# Your assignment
Give back the entries below verbatim.

# Available data
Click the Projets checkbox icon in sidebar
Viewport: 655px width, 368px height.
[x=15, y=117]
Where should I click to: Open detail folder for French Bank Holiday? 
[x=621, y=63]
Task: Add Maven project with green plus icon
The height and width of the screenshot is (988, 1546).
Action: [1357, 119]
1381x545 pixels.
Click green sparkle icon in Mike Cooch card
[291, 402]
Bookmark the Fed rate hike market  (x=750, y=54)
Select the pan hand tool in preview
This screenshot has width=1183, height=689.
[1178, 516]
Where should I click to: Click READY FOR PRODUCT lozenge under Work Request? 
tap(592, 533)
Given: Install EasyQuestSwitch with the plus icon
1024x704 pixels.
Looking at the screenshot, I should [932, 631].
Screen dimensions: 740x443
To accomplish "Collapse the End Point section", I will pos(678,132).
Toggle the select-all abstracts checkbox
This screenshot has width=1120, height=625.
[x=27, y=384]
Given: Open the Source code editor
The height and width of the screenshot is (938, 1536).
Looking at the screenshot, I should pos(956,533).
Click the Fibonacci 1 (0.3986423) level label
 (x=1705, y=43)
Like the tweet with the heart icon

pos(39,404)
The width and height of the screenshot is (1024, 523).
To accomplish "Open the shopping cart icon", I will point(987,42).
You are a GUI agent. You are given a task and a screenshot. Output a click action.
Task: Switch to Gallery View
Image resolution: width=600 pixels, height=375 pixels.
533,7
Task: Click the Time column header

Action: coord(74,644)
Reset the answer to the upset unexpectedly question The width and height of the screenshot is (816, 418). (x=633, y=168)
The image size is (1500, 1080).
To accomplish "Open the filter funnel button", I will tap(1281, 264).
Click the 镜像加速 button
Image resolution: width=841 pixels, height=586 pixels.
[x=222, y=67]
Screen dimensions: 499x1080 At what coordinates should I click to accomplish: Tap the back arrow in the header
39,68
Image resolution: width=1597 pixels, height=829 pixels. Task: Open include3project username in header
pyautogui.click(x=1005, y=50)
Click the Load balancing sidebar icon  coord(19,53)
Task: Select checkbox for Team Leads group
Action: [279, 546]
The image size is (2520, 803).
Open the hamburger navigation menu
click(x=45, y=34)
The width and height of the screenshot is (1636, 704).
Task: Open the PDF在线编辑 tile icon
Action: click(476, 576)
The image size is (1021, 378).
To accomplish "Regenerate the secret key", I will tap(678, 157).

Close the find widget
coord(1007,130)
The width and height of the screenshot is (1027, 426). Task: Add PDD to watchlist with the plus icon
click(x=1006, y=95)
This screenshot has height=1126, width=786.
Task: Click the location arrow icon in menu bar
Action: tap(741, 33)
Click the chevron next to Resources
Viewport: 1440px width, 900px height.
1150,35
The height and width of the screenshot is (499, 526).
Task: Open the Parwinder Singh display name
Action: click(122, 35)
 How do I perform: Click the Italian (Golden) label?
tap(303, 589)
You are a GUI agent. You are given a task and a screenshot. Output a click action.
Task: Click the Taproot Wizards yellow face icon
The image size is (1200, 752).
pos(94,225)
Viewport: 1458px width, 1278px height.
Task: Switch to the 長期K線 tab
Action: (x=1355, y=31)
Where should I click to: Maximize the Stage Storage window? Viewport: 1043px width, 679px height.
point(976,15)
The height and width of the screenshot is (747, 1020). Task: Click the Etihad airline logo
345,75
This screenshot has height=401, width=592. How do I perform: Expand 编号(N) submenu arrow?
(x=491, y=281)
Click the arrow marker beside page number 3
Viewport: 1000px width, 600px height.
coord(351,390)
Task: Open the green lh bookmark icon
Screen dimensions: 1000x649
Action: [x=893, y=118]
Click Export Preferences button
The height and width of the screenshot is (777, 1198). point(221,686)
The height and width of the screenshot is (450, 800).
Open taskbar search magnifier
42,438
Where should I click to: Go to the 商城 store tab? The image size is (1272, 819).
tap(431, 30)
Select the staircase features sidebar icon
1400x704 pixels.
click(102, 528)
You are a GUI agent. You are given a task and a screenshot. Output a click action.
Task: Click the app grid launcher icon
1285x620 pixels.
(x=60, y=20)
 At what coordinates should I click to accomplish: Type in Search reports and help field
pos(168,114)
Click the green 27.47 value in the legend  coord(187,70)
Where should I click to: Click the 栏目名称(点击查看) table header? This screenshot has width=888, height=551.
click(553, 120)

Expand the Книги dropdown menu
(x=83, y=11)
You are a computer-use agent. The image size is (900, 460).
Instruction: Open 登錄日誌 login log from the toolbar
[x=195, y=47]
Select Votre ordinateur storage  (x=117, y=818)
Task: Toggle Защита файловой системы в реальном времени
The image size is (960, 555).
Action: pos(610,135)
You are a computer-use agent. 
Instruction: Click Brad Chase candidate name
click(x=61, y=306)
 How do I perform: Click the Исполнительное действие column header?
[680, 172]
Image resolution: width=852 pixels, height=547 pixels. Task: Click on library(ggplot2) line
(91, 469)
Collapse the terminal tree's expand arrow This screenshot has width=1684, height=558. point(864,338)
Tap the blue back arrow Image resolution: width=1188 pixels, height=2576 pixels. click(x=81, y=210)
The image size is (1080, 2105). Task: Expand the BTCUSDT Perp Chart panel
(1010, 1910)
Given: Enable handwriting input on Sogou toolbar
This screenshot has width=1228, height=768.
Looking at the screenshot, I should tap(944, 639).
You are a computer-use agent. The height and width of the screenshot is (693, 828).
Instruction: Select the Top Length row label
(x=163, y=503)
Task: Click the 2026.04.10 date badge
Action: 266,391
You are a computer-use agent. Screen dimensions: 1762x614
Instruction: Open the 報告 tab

# Completed task
Click the Projets checkbox icon in sidebar
Viewport: 655px width, 368px height.
[x=15, y=117]
Where should I click to: Open detail folder for French Bank Holiday? 
[x=621, y=63]
Task: Add Maven project with green plus icon
The height and width of the screenshot is (988, 1546).
Action: [1357, 119]
1381x545 pixels.
Click green sparkle icon in Mike Cooch card
[291, 402]
Bookmark the Fed rate hike market  (x=750, y=54)
Select the pan hand tool in preview
This screenshot has width=1183, height=689.
[1178, 516]
Where should I click to: Click READY FOR PRODUCT lozenge under Work Request? 
tap(592, 533)
Given: Install EasyQuestSwitch with the plus icon
1024x704 pixels.
Looking at the screenshot, I should [932, 631].
Screen dimensions: 740x443
To accomplish "Collapse the End Point section", I will pos(678,132).
Toggle the select-all abstracts checkbox
This screenshot has width=1120, height=625.
[x=27, y=384]
Given: Open the Source code editor
The height and width of the screenshot is (938, 1536).
Looking at the screenshot, I should pos(956,533).
Click the Fibonacci 1 (0.3986423) level label
 (x=1705, y=43)
Like the tweet with the heart icon

pos(39,404)
The width and height of the screenshot is (1024, 523).
To accomplish "Open the shopping cart icon", I will point(987,42).
You are a GUI agent. You are given a task and a screenshot. Output a click action.
Task: Switch to Gallery View
Image resolution: width=600 pixels, height=375 pixels.
533,7
Task: Click the Time column header

Action: coord(74,644)
Reset the answer to the upset unexpectedly question The width and height of the screenshot is (816, 418). (x=633, y=168)
The image size is (1500, 1080).
To accomplish "Open the filter funnel button", I will tap(1281, 264).
Click the 镜像加速 button
Image resolution: width=841 pixels, height=586 pixels.
[x=222, y=67]
Screen dimensions: 499x1080 At what coordinates should I click to accomplish: Tap the back arrow in the header
39,68
Image resolution: width=1597 pixels, height=829 pixels. Task: Open include3project username in header
pyautogui.click(x=1005, y=50)
Click the Load balancing sidebar icon  coord(19,53)
Task: Select checkbox for Team Leads group
Action: [279, 546]
The image size is (2520, 803).
Open the hamburger navigation menu
click(x=45, y=34)
The width and height of the screenshot is (1636, 704).
Task: Open the PDF在线编辑 tile icon
Action: click(476, 576)
The image size is (1021, 378).
To accomplish "Regenerate the secret key", I will tap(678, 157).

Close the find widget
coord(1007,130)
The width and height of the screenshot is (1027, 426). Task: Add PDD to watchlist with the plus icon
click(x=1006, y=95)
This screenshot has height=1126, width=786.
Task: Click the location arrow icon in menu bar
Action: tap(741, 33)
Click the chevron next to Resources
Viewport: 1440px width, 900px height.
1150,35
The height and width of the screenshot is (499, 526).
Task: Open the Parwinder Singh display name
Action: click(122, 35)
 How do I perform: Click the Italian (Golden) label?
tap(303, 589)
You are a GUI agent. You are given a task and a screenshot. Output a click action.
Task: Click the Taproot Wizards yellow face icon
The image size is (1200, 752).
pos(94,225)
Viewport: 1458px width, 1278px height.
Task: Switch to the 長期K線 tab
Action: (x=1355, y=31)
Where should I click to: Maximize the Stage Storage window? Viewport: 1043px width, 679px height.
point(976,15)
The height and width of the screenshot is (747, 1020). Task: Click the Etihad airline logo
345,75
This screenshot has height=401, width=592. How do I perform: Expand 编号(N) submenu arrow?
(x=491, y=281)
Click the arrow marker beside page number 3
Viewport: 1000px width, 600px height.
coord(351,390)
Task: Open the green lh bookmark icon
Screen dimensions: 1000x649
Action: [x=893, y=118]
Click Export Preferences button
The height and width of the screenshot is (777, 1198). point(221,686)
The height and width of the screenshot is (450, 800).
Open taskbar search magnifier
42,438
Where should I click to: Go to the 商城 store tab? The image size is (1272, 819).
tap(431, 30)
Select the staircase features sidebar icon
1400x704 pixels.
click(102, 528)
You are a GUI agent. You are given a task and a screenshot. Output a click action.
Task: Click the app grid launcher icon
1285x620 pixels.
(x=60, y=20)
 At what coordinates should I click to accomplish: Type in Search reports and help field
pos(168,114)
Click the green 27.47 value in the legend  coord(187,70)
Where should I click to: Click the 栏目名称(点击查看) table header? This screenshot has width=888, height=551.
click(553, 120)

Expand the Книги dropdown menu
(x=83, y=11)
You are a computer-use agent. The image size is (900, 460).
Instruction: Open 登錄日誌 login log from the toolbar
[x=195, y=47]
Select Votre ordinateur storage  (x=117, y=818)
Task: Toggle Защита файловой системы в реальном времени
The image size is (960, 555).
Action: pos(610,135)
You are a computer-use agent. 
Instruction: Click Brad Chase candidate name
click(x=61, y=306)
 How do I perform: Click the Исполнительное действие column header?
[680, 172]
Image resolution: width=852 pixels, height=547 pixels. Task: Click on library(ggplot2) line
(91, 469)
Collapse the terminal tree's expand arrow This screenshot has width=1684, height=558. point(864,338)
Tap the blue back arrow Image resolution: width=1188 pixels, height=2576 pixels. click(x=81, y=210)
The image size is (1080, 2105). Task: Expand the BTCUSDT Perp Chart panel
(1010, 1910)
Given: Enable handwriting input on Sogou toolbar
This screenshot has width=1228, height=768.
Looking at the screenshot, I should tap(944, 639).
You are a computer-use agent. The height and width of the screenshot is (693, 828).
Instruction: Select the Top Length row label
(x=163, y=503)
Task: Click the 2026.04.10 date badge
Action: 266,391
You are a computer-use agent. Screen dimensions: 1762x614
Instruction: Open the 報告 tab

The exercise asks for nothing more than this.